● Passage for review
If you wear contact lenses, here’s a cautionary tale not to wash them in tap water, unless you want a painful cornea-eating amoeba.
Andrew Carthew, a paramedic from Cornwall in southern England, had to have his eye removed after his contact lenses were infected by a parasitic amoeba. The 59-year-old man’s eye infection was caused by Acanthamoeba keratitis – a disease where an amoeba attacks the eye’s cornea, leading to difficulty seeing or blindness.
The amoeba is found in most samples of soil and bodies of water, although it is believed his eye came into contact with it after he washed his contact lenses with tap water. The amoeba was then trapped between his eye and the lens, where it came to infect the cornea. Here, it can infiltrate the corneal nerves and cause extreme pain.
Carthew’s ordeal started when he woke up with a weepy eye in June 2015. He headed to the hospital and was diagnosed with a typical eye infection. However, after a few days of rest at home and some medication, his condition failed to improve. By the time he was eventually diagnosed with Acanthamoeba keratitis a few weeks later, the infection of his cornea had worsened.
“The pain is absolutely shocking with it. I can only describe it like a toothache radiating from the eye but it affects all that side of your face,” Carthew said, according to the Mail Online. “There was about six to eight weeks were all I did was lay in a darkened room with sunglasses on and the only time I ever went out was to go to hospital. You wouldn’t believe that an eye infection could be so debilitating,” he added.
Eventually, the infection became so severe that doctors had no option other than to remove his eye through surgery. Although the disease forced him to retire earlier than planned, he is now recovering well and hopes to raise awareness of this relatively unknown infection.
It’s clear that this particular situation could have been avoided if the contact lenses were properly cleaned with sterile contact lens solution. However, soft contact lens users should always be wary of eye infections. Acanthamoeba keratitis alone affects one in 25,000 contact lens wearers per year in the UK, according to Moorfields Eye Hospital London. You’re particularly at risk if you swim, shower, or bathe while wearing your lenses.
You stand a good chance of avoiding this infection if you apply the contact lens with clean hands, use the appropriate lens cleaning solutions, and never use tap water to clean them.

● Data supplied
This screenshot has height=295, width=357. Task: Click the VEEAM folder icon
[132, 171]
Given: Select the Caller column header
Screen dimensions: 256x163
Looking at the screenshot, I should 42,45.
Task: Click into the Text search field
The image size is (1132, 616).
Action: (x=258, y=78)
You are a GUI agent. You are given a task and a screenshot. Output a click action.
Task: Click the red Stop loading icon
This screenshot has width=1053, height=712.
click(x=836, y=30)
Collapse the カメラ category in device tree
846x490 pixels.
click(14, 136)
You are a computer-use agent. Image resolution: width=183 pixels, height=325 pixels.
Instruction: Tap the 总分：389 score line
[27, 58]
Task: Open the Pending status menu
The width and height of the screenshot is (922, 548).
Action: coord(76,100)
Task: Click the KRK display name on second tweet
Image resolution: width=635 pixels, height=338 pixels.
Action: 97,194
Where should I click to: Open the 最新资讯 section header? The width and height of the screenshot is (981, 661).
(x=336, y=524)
--
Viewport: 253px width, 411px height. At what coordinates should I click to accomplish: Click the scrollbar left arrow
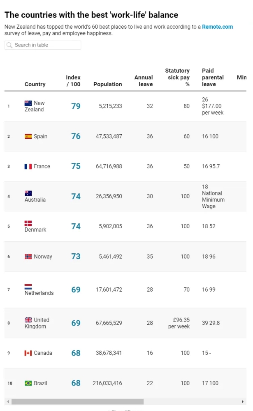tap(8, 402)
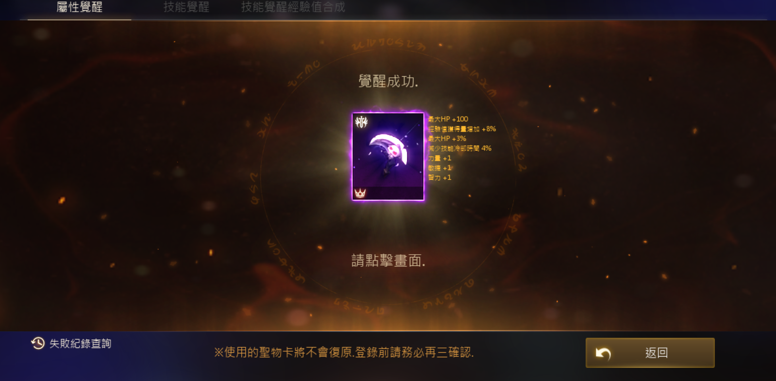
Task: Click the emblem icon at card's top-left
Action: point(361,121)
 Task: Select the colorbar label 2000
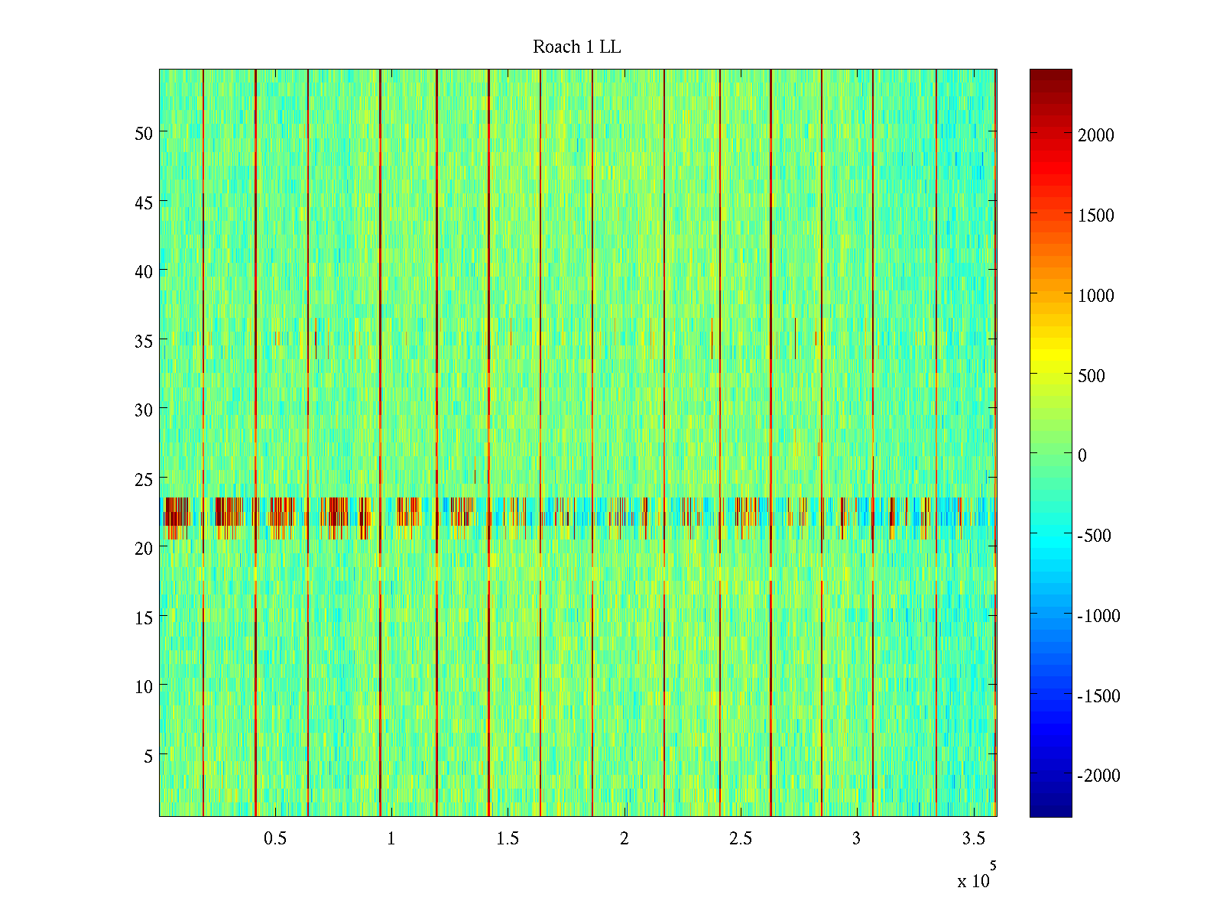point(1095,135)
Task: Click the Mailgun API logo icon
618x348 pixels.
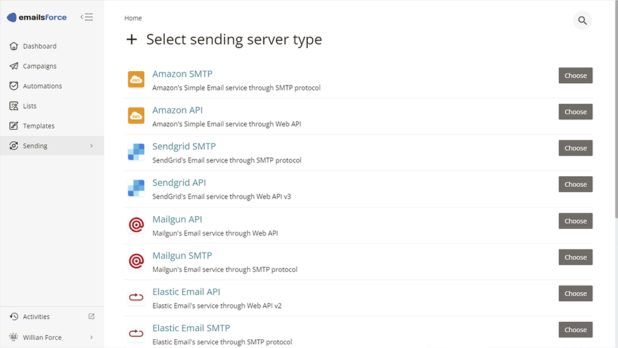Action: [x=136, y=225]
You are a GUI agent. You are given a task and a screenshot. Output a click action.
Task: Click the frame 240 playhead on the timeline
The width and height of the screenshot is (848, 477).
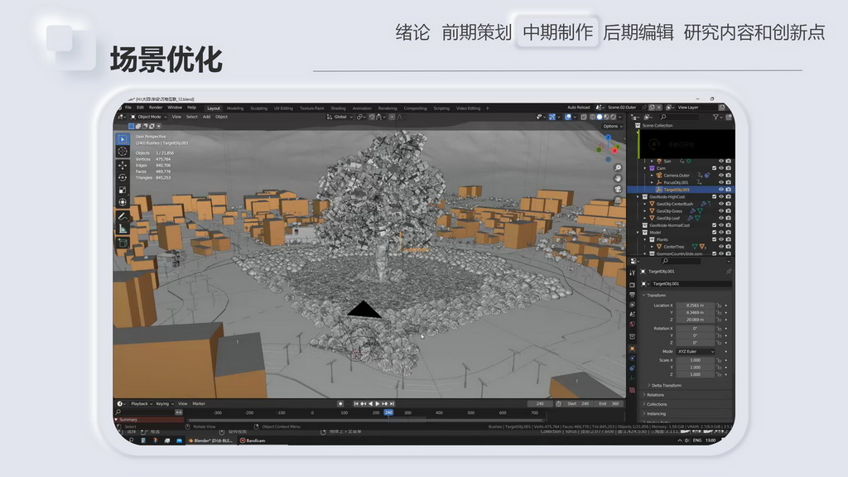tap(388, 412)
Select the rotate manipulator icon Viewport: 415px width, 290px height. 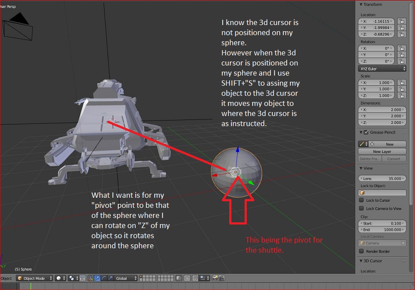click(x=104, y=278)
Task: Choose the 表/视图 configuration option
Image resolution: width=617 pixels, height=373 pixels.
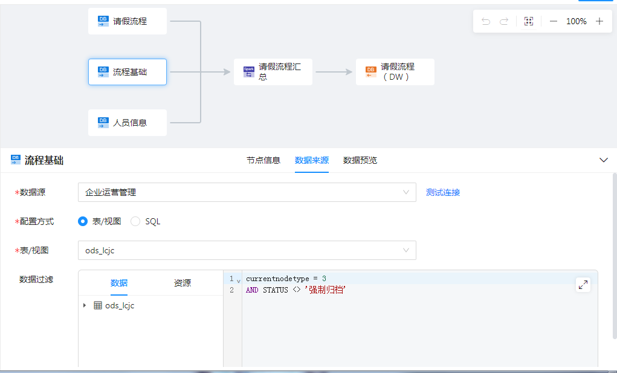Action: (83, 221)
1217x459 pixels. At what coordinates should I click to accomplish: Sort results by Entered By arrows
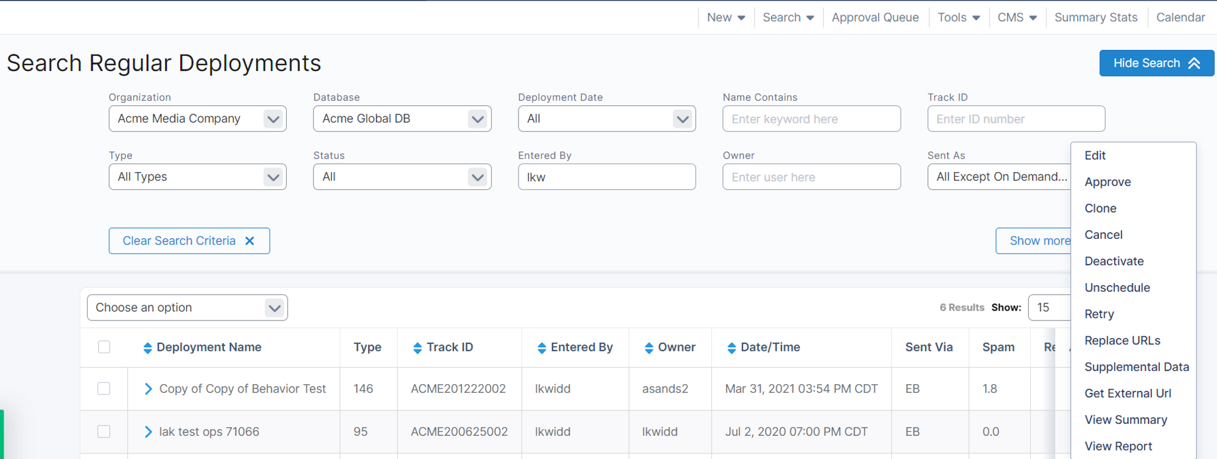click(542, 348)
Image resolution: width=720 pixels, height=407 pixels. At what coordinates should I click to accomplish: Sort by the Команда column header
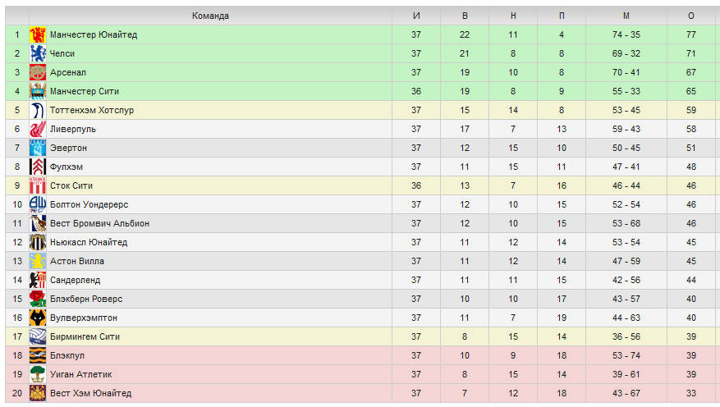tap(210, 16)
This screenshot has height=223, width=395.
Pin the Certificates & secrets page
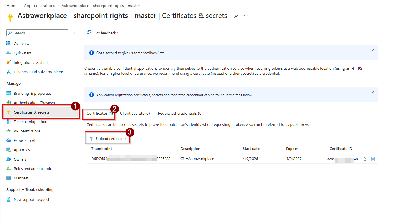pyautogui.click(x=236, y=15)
==
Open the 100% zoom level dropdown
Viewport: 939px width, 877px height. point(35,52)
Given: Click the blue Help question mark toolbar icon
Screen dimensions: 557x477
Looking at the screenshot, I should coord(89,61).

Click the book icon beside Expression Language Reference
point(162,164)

● Task item
What does the eye infection article state on each of these points?
(a) How old was Andrew Carthew?
(b) In what month and year did he wake up with a weepy eye?
(c) According to Moorfields Eye Hospital London, how many contact lens wearers per year in the UK does Acanthamoeba keratitis affect?
The rows are separate from the eye infection article.

● Exercise result
(a) 59
(b) June 2015
(c) One in 25,000